Even if there's not a study that your friend can participate in - just browsing the studies for PTSD (globally) can give you a lot of info on where the research is at, what therapies are being explored, and follow links through to published results from closed studies.

Ketamine is something I've been getting solid benefits from for addressing my depression, and that ends up helping with PTSD as well. There is also ketamine-assisted psychotherapy to look into. Also, there's ongoing research into psilocybin for PTSD, depression, and anxiety.

rTMS (trans-cranial magnetic stimulation) has been studied as a possible intervention for PTSD, though I don't know if it turned out to be useful or simply a good intervention for depression symptoms specifically. It can be counter-indicated, because the procedure itself is rather loud and not without discomfort. Again, a proven intervention for depression, anxiety, OCD - I'm not sure where the PTSD research is at.

In the US, there's ongoing interest in ways to interact with the vagal nerve, including a procedure referred to as the stellate ganglion block (link goes to a short article by one of the founders of the Stella Center, a platform dedicated to this procedure). This is an injection of anesthesia to a specific nerve cluster that is associated with certain symptom sets of PTSD - including hyperarousal, panic/startle response, trouble concentrating, and depressed mood. Like all of these novel treatments - the SGB works best when supported by therapy and other interventions, but it's not meant to be used within the therapy session like some of the others, it's more like a highly specific, very targeted drug.
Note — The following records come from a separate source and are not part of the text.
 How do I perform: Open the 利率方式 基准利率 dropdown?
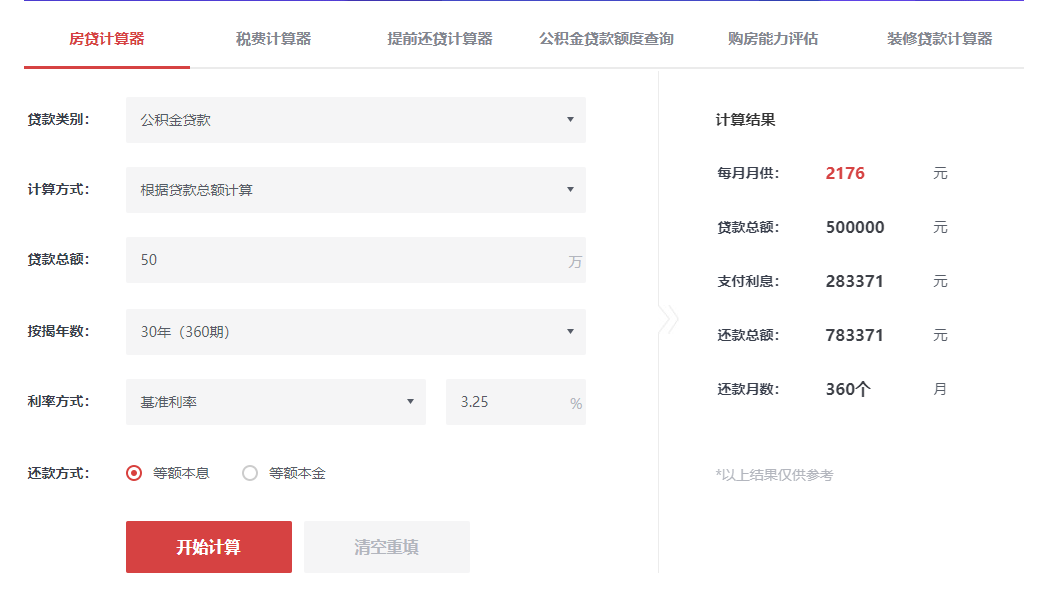[275, 402]
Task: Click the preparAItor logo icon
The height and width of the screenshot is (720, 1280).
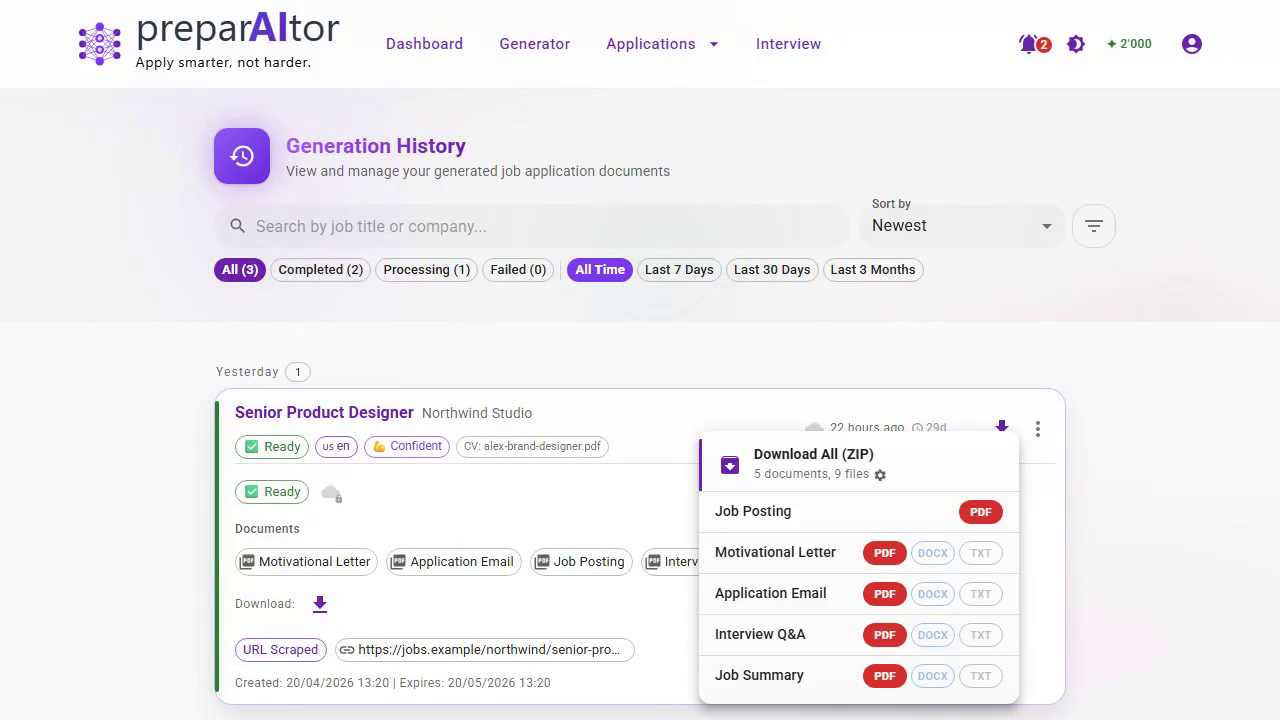Action: click(x=99, y=44)
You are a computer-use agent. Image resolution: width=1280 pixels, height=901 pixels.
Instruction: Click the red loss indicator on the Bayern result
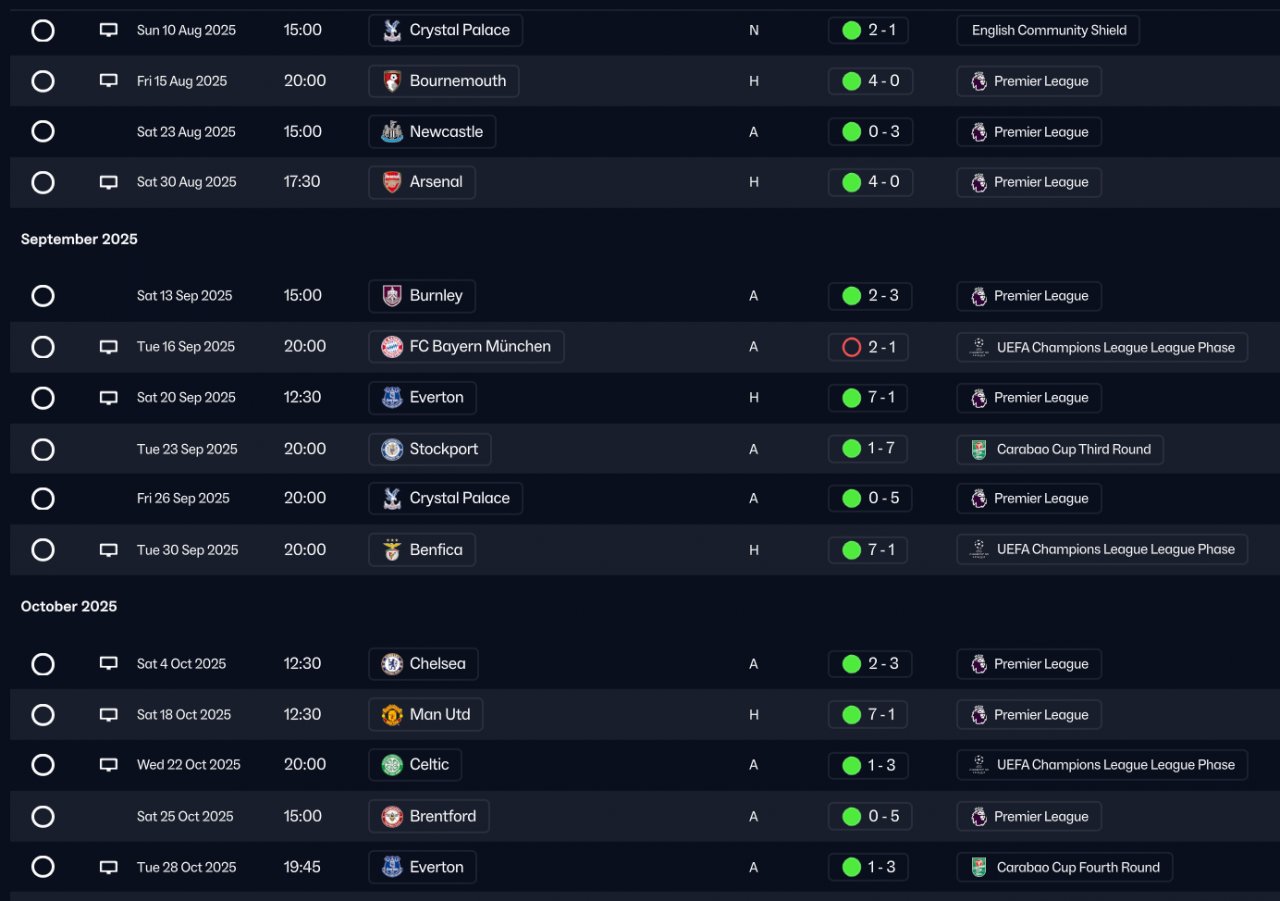[x=852, y=347]
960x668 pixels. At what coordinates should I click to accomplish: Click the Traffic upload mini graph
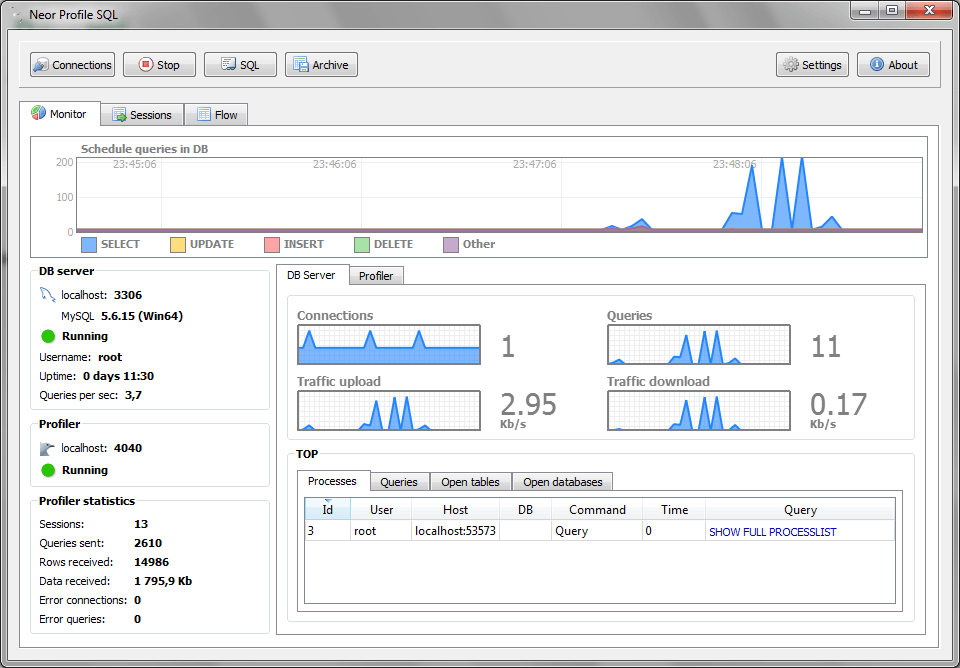(388, 411)
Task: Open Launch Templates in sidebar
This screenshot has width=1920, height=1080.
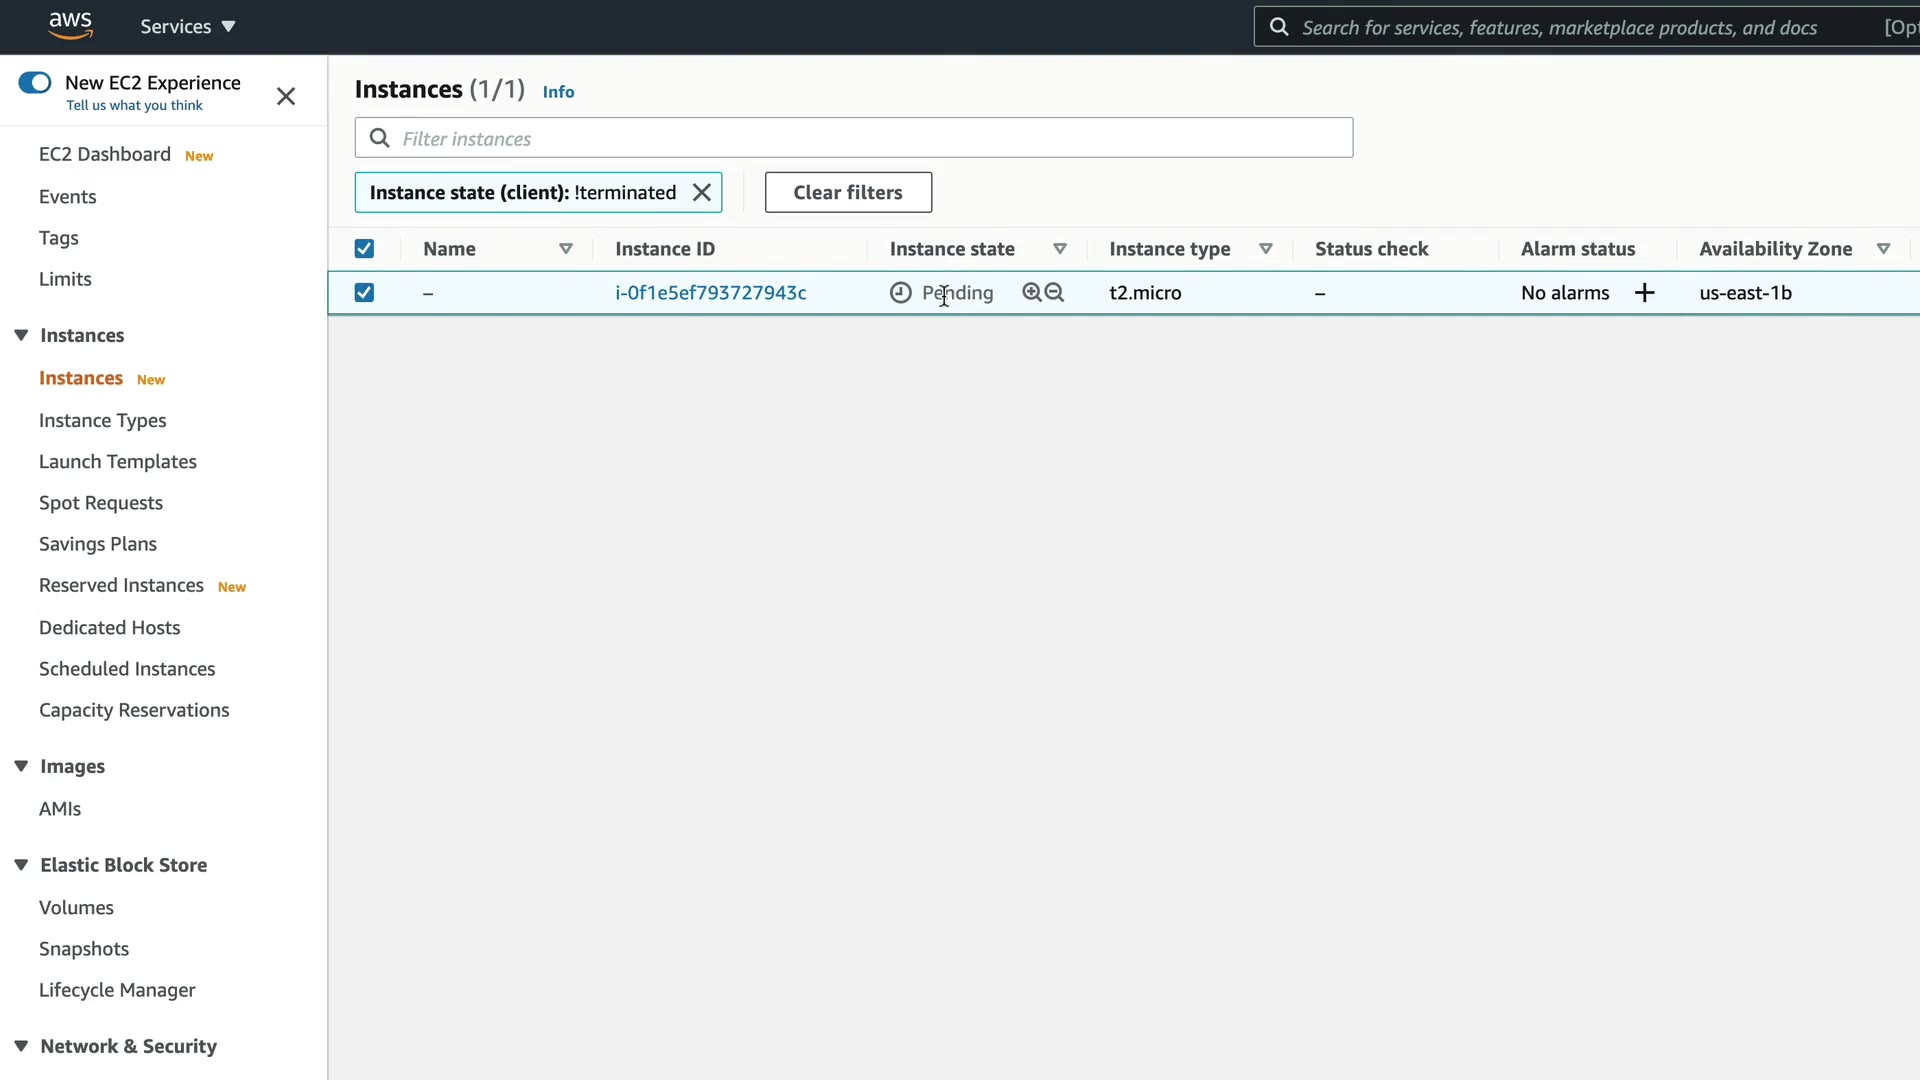Action: point(118,462)
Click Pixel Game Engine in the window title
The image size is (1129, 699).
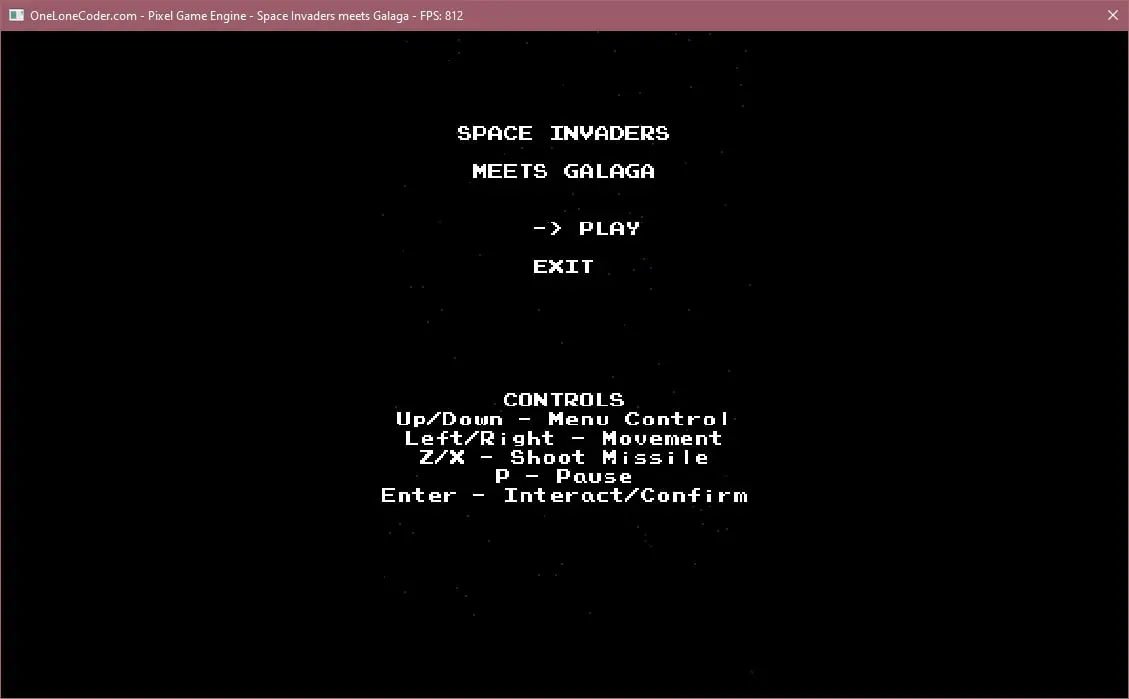tap(196, 15)
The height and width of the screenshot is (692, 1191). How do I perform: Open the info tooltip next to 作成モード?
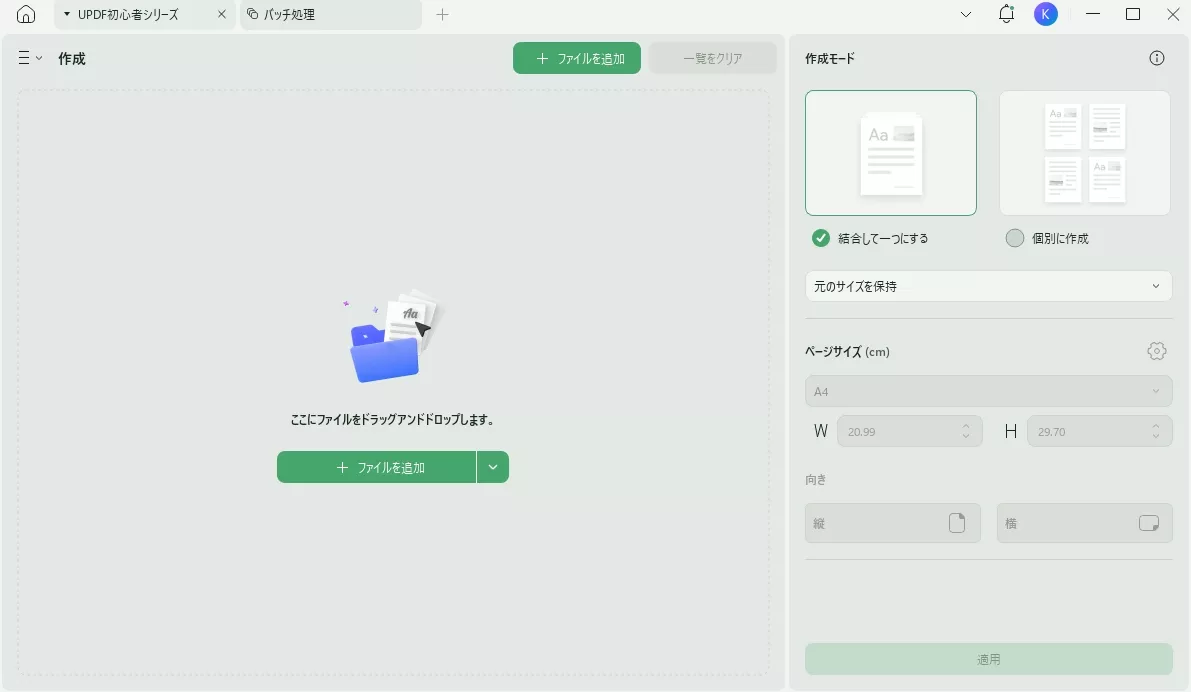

I hope some of these can help. Re-reading your OP, knowing that what your friend needs is some immediate relief - I'd say, start with looking into SGB procedures. I spent some time considering it, and while it doesn't seem to be 100% effective for everyone - it's got fairly low risks and is not permanent, it'll wear off after a certain number of months.

Peer support also helps a lot. You might see if your friend would consider joining a real-life group or scoping out this site.